**WHAT IS REQUIRED:** In the text on routine dental check-ups, how long must a chronic sore throat or hoarse voice persist to count as an early symptom of mouth cancer?

**DOCUMENT EXCERPT:**
[Start of Attachment]

Routine dental check-ups
At a routine dental check-up, the dentist is forming a diagnosis of your health in relation to the head and neck (extra-oral), all the areas inside your mouth (intra-oral), your lymph nodes, soft tissues, Temporomandibular joint, facial and chewing muscles and any exposed skin or soft tissue abnormalities.
This is all in addition to checking the condition of your gums, the health of your tooth structure, looking for decay and worn or leaking restorations.
Cancer can occur in any part of the mouth, on the tongue, lips and throat. Sadly, mouth cancer has a very high mortality rate due to late detection. The positive news is that a ‘precancer’ will sometimes form a long time before cancer develops, and if detected early, it can be treated rapidly with an excellent chance of prevention or cure.
Some of the early symptoms of mouth cancer include:
- An ulcer or a sore throat that has persisted longer than three weeks
- A white or red patch on the soft tissue, gums, tongue or lining in the mouth
- A chronic sore throat or hoarse voice that persists for longer than six weeks
- Difficulty in swallowing or a constant feeling that something is caught in the throat
- A neck swelling that persists longer than three weeks
- Numbness of the tongue or other area of the mouth
This is by no means an exhaustive list, but a list of some of the more common symptoms.
Why do I have to give a medical history when I attend the dentist?
The dentist needs to check the health of your head and neck and inside of your mouth and assess your overall health. This includes your past and current medical history, any allergies or chronic medical conditions and any medication you might be taking.
Letting the dentist know what medication you are on is vital as some medications affect the treatment that the dentist prescribes. For example, some medications cause your glands to produce less saliva causing “dry-mouth”. This can increase the risk of decay for some people as the plaque is more likely to dry on the teeth rather than be washed away by saliva. The dentist and hygienist can advise ways to reduce such risks, and a complete medical history can help them to assist you.
Discussing your past and present medical history will also allow the dentist to recognise when the need exists to work in consultation with other health care professionals such as your G.P. or specialist. Any information is treated as strictly confidential by all members of the team.
Will I need to have x-rays taken?

[End of Attachment]

**EXERCISE DATA:**
[Start of Attachment]

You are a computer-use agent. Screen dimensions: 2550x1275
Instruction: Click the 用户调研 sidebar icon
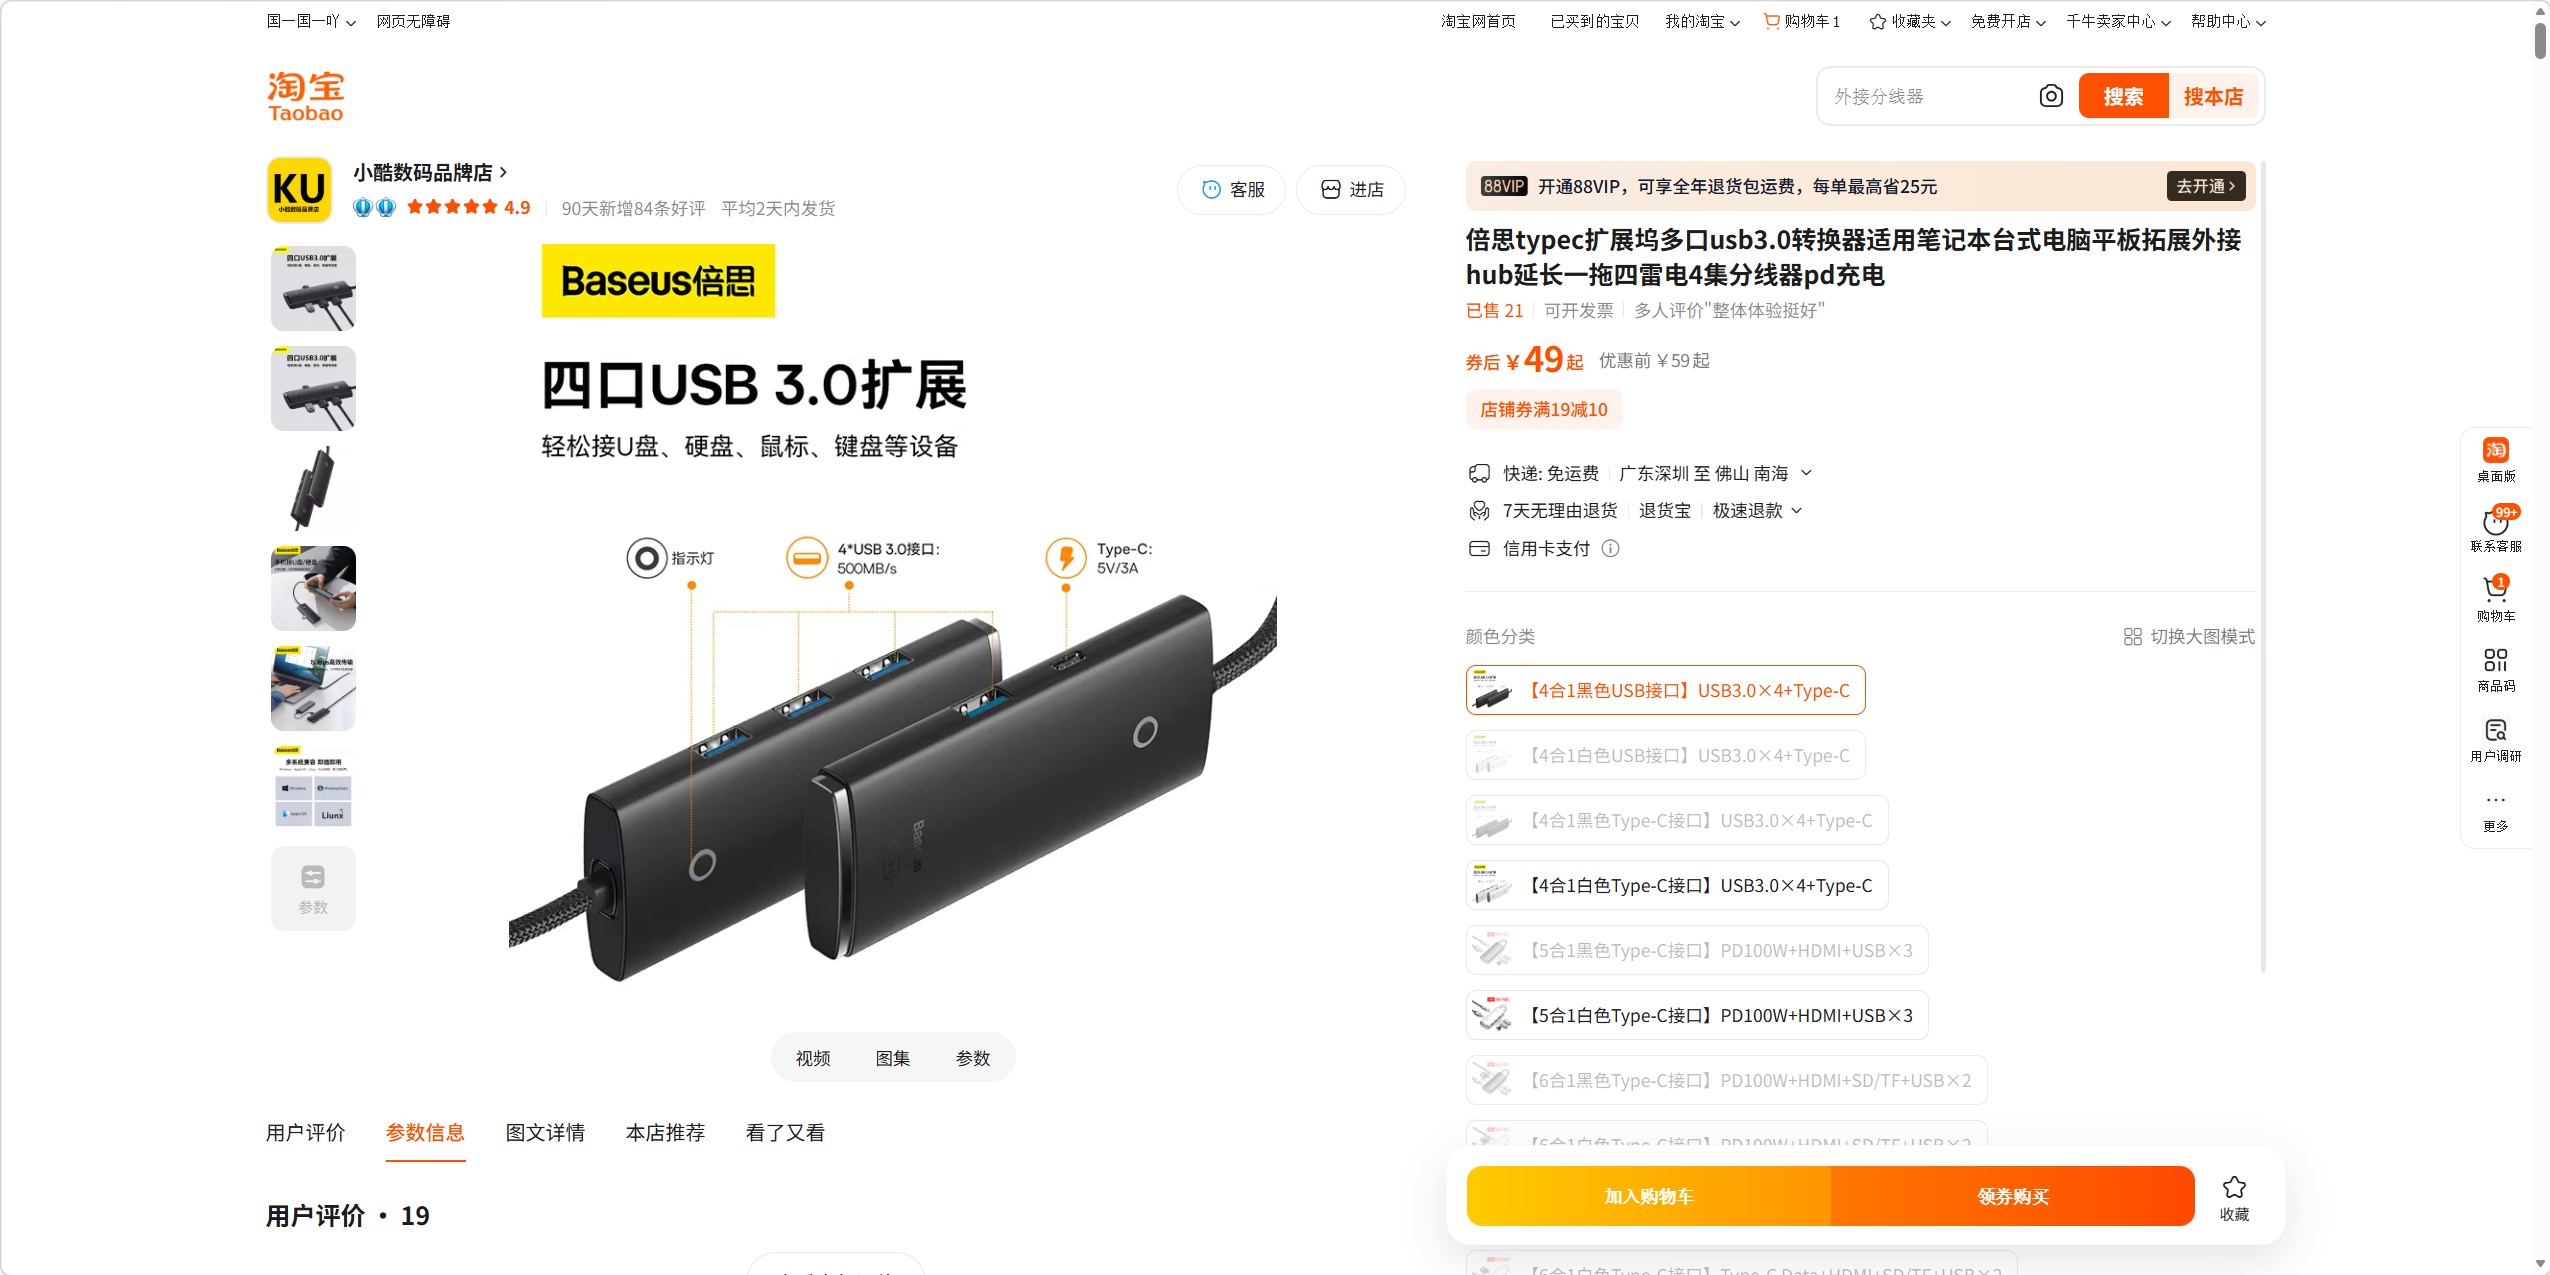coord(2496,740)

[End of Attachment]

**WRITTEN SOLUTION:** Longer than six weeks.